LISTED ENTRIES:
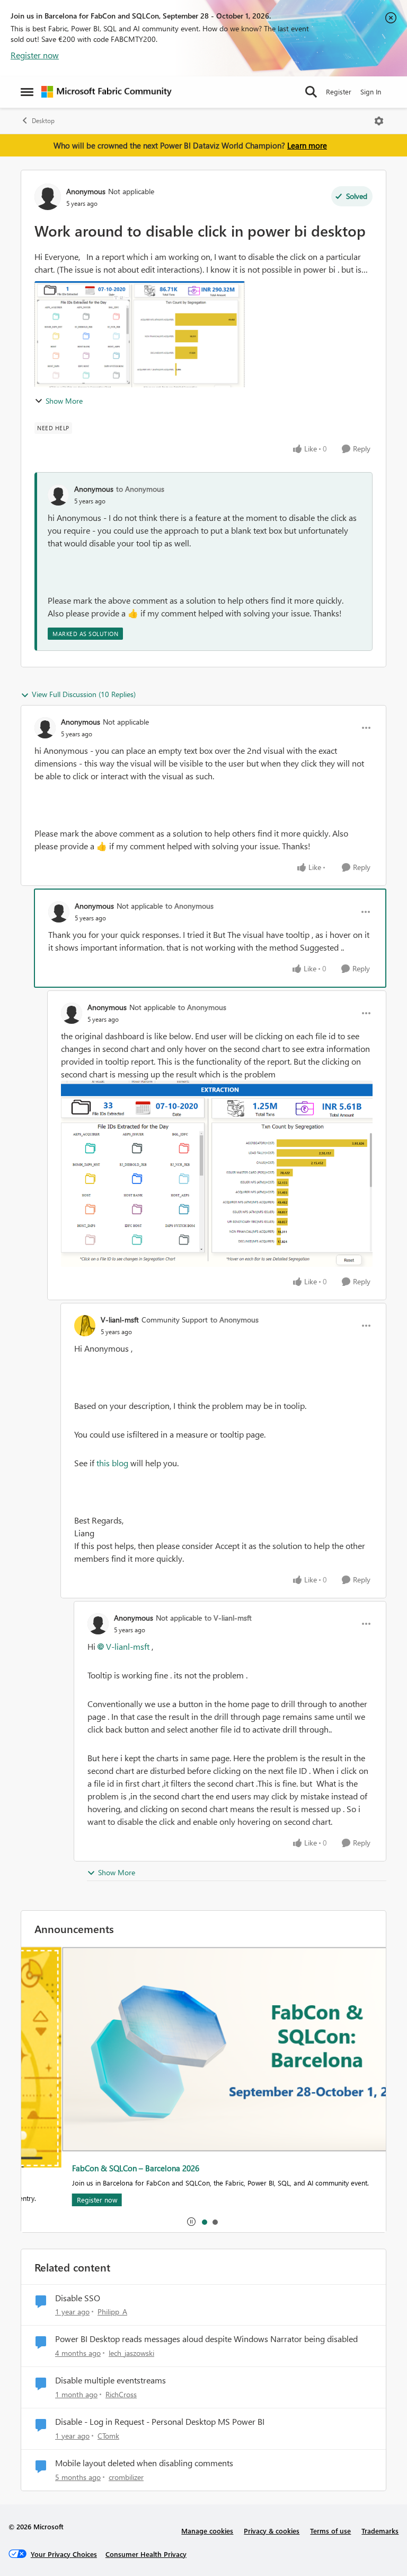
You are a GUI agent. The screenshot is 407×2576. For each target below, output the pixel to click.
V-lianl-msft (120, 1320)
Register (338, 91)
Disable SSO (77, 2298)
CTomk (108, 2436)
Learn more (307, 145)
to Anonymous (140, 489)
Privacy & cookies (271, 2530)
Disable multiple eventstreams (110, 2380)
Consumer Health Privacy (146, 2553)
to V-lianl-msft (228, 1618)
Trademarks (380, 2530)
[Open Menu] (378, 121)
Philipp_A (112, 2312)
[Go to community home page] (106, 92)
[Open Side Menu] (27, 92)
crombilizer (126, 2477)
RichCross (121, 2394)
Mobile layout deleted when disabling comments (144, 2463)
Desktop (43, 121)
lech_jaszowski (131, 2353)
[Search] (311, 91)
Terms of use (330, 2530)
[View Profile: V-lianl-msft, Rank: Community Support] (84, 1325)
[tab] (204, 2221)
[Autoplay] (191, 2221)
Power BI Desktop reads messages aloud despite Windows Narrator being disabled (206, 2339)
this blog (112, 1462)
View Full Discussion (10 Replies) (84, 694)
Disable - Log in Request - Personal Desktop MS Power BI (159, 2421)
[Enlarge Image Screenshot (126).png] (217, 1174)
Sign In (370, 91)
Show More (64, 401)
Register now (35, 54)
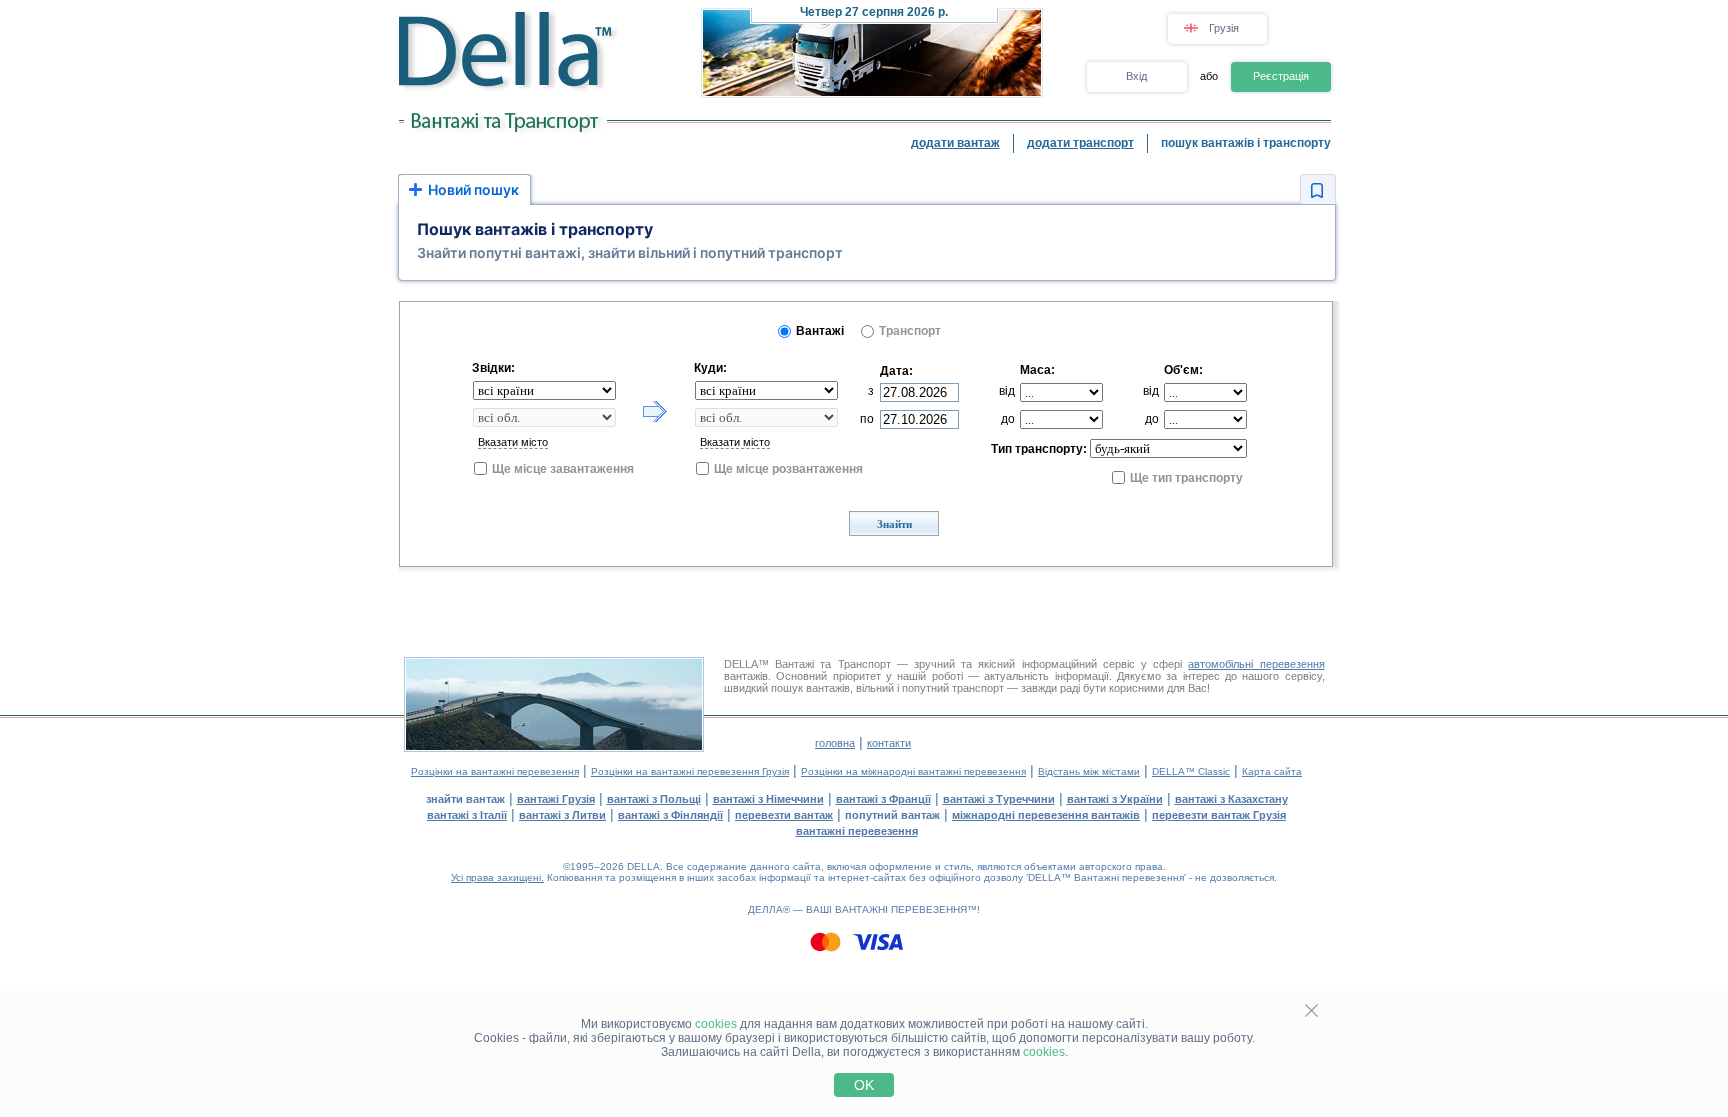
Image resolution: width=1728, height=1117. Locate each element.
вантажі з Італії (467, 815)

REQUIREMENT: State, as a bare number, how many lines of the records above include "msft".

THE COMPLETED TASK: 3